Allora s'avanzò il ragazzo che li stava a guardare, un
ragazzetto montanaro, con la faccia a mela. - Mi dai, -disse e prese il fucile
a uno di quegli uomini. - Cosa vuole questo? - disse l'uomo e voleva togliergli
il fucile. Ma il ragazzo puntava l'arma sull'acqua come cercando un bersaglio.
«Se spari in acqua spaventi i pesci e nien-t'altro», voleva dire l'uomo ma non
finì neanche. Era affiorata una trota, con un guizzo, e il ragazzo le aveva
sparato una botta addosso, come l'aspettasse proprio lì. Ora la trota
galleggiava con la pancia bianca. - Cribbio, - dissero gli uomini.

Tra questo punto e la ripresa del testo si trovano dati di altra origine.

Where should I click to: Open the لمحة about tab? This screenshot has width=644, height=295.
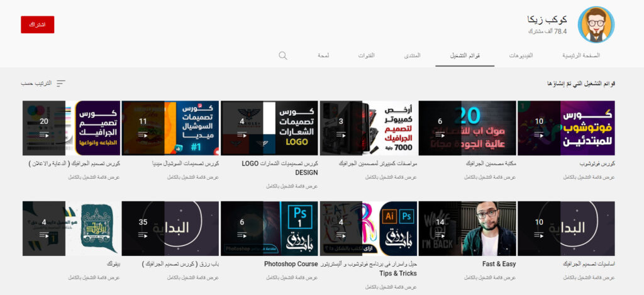point(323,55)
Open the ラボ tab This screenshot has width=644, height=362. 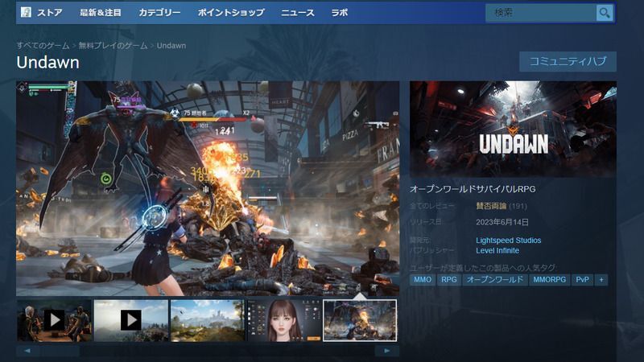click(x=340, y=13)
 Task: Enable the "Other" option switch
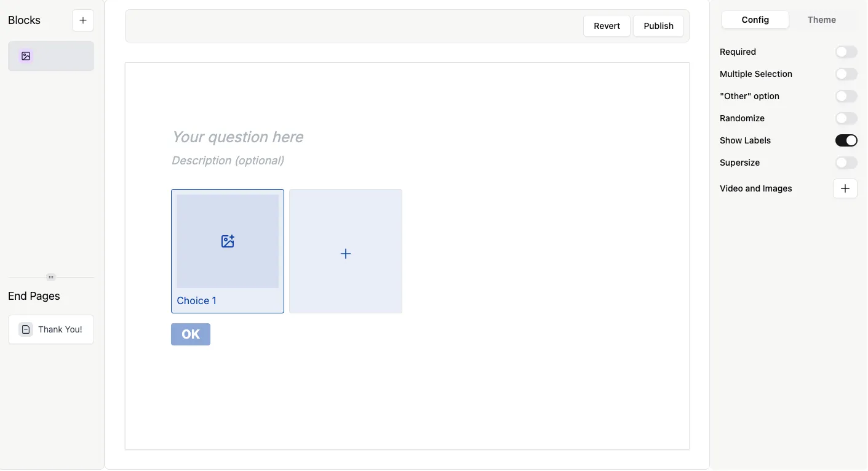(x=846, y=96)
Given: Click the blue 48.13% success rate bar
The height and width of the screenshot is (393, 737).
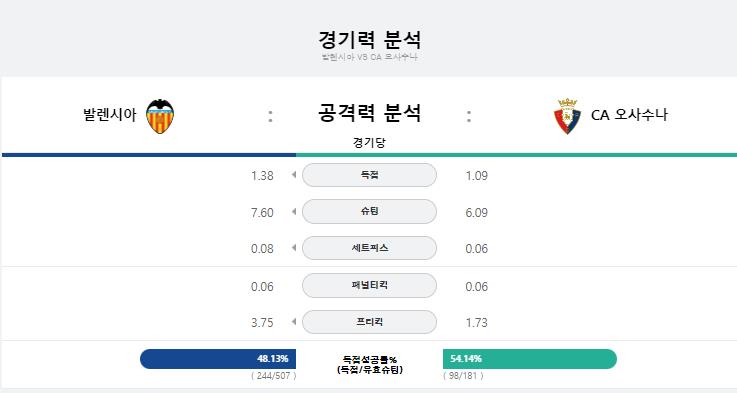Looking at the screenshot, I should tap(218, 359).
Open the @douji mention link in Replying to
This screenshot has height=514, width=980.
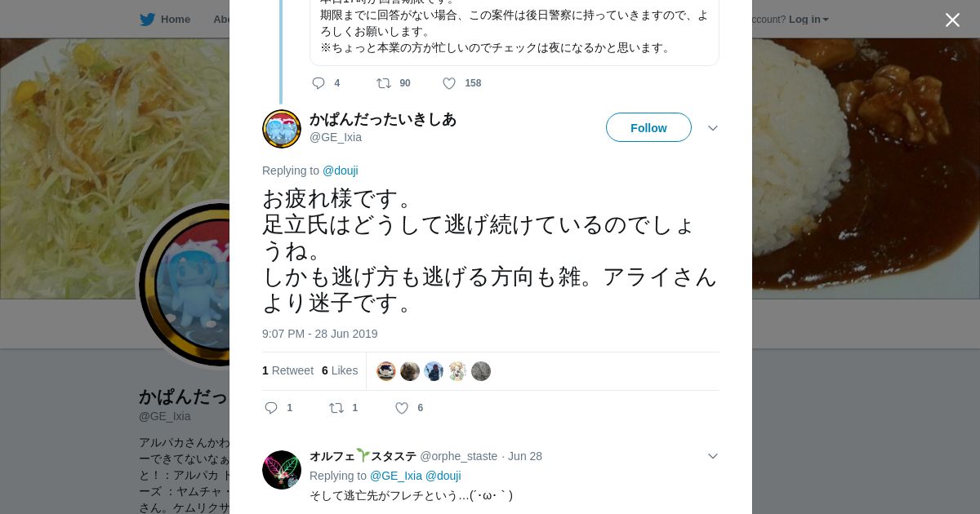(x=341, y=171)
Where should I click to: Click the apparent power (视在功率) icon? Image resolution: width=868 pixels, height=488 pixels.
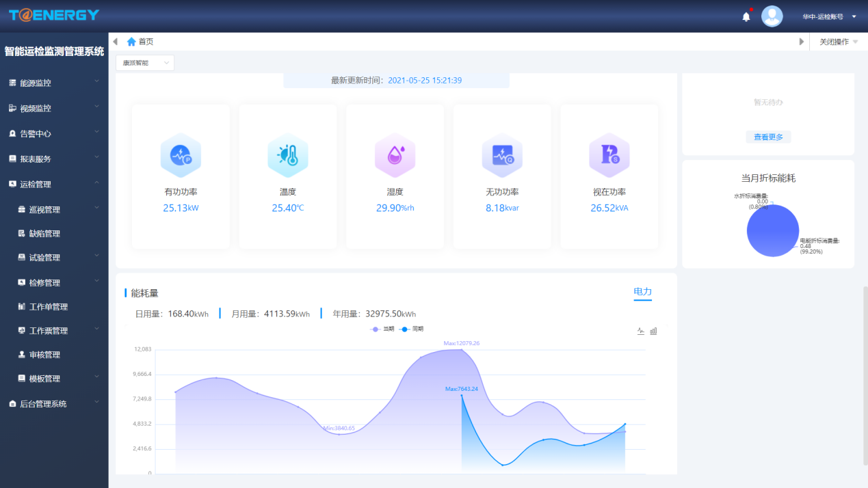[609, 155]
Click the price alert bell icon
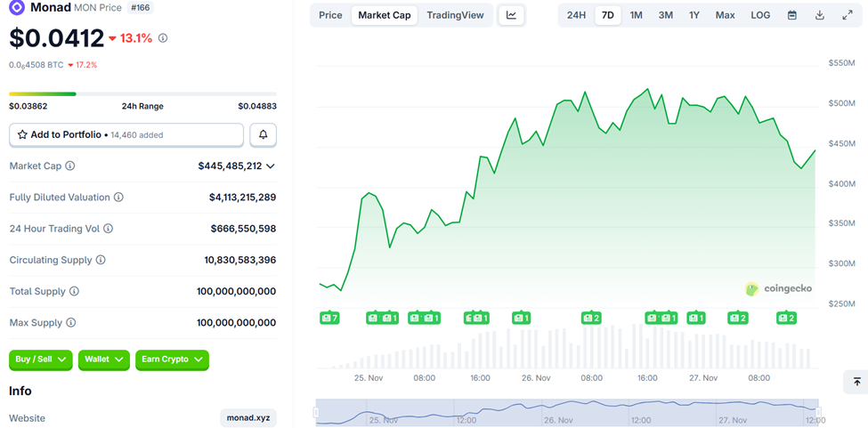 [x=264, y=134]
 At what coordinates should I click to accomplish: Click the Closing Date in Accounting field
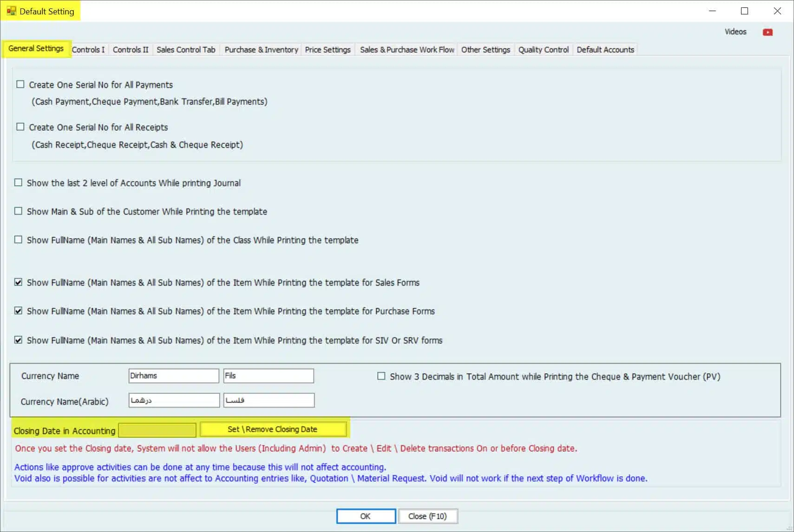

Il ragazzo ricaricò l'arma e la girò intorno. L'aria
era tersa e tesa: si distinguevano gli aghi sui pini dell'altra riva e la rete
d'acqua della corrente. Una increspatura saettò alla superficie: un'altra
trota. Sparò: ora galleggiava morta. Gli uomini guardavano un po' la trota un
po' lui. - Questo spara bene, - dissero.
Il ragazzo muoveva
ancora la bocca del fucile in aria.
Era strano, a pensarci, essere circondati così d'aria, separati da metri d'aria dalle altre cose. Se puntava il fucile invece, l'aria era una linea diritta ed invisibile, tesa dalla bocca del fucile alla cosa, al falchette che si muoveva nel cielo con le ali che sembravano ferme. A schiacciare il grilletto l'aria restava come prima trasparente e vuota, ma lassù all'altro capo della linea il falchette chiudeva le ali e cadeva come una pietra. Dall'otturatore aperto usciva un buon odore di polvere. |
Si fece dare altre cartucce. Erano in tanti ormai a
guardarlo, dietro di lui in riva al fiumicello. Le pigne in cima agli alberi
dell'altra riva perché si vedevano e non si potevano toccare? Perché quella
distanza vuota tra lui e le cose? Perché le pigne che erano una cosa con lui,
nei suoi occhi, erano invece là, distanti? Però se puntava il fucile la
distanza vuota si capiva che era un trucco; lui toccava il grilletto e nello
stesso momento la pigna cascava, troncata al picciolo. Era un senso di vuoto
come una carezza: quel vuoto della canna del fucile che continuava attraverso
l'aria e si riempiva con lo sparo, fin laggiù alla pigna, allo scoiattolo, alla
pietra bianca, al fiore di papavero. - Questo non ne sbaglia una, - dicevano
gli uomini e nessuno aveva il coraggio di ridere.
- Tu vieni con noi, - disse il capo. - E voi mi date
il fucile, - rispose il ragazzo. - Ben. Si sa -. Andò con loro.
Partì con un tascapane pieno di mele e due forme di
cacio. H paese era una macchia d'ardesia, paglia e sterco vaccino in fondo alla
valle. Andare via era bello perché a ogni svolta si vedevano cose nuove, alberi
con pigne, uccelli che volavano dai rami, licheni sulle pietre, tutte cose nel
raggio delle distanze finte, delle distanze che lo sparo riempiva inghiottendo
l'aria in mezzo.
Non si poteva sparare
però, glielo dissero: erano posti da passarci in silenzio e le cartucce servivano
per la guerra. Ma a un certo punto un leprotto spaventato dai passi traversò il
sentiero in mezzo al loro urlare e armeggiare. Stava già per scomparire nei
cespugli quando lo fermò una botta del ragazzo. - Buon colpo, - disse anche il
capo, - però qui non siamo a caccia. Vedessi anche un fagiano non devi più
sparare.
Non era passata un'ora che nella fila si sentirono
altri spari. - È il ragazzo di nuovo! - s'infuriò il capo e andò a
raggiungerlo. Lui rideva, con la sua faccia bianca e rossa, a mela. - Pernici,
- disse, mostrandole. Se n'era alzato un volo da una siepe.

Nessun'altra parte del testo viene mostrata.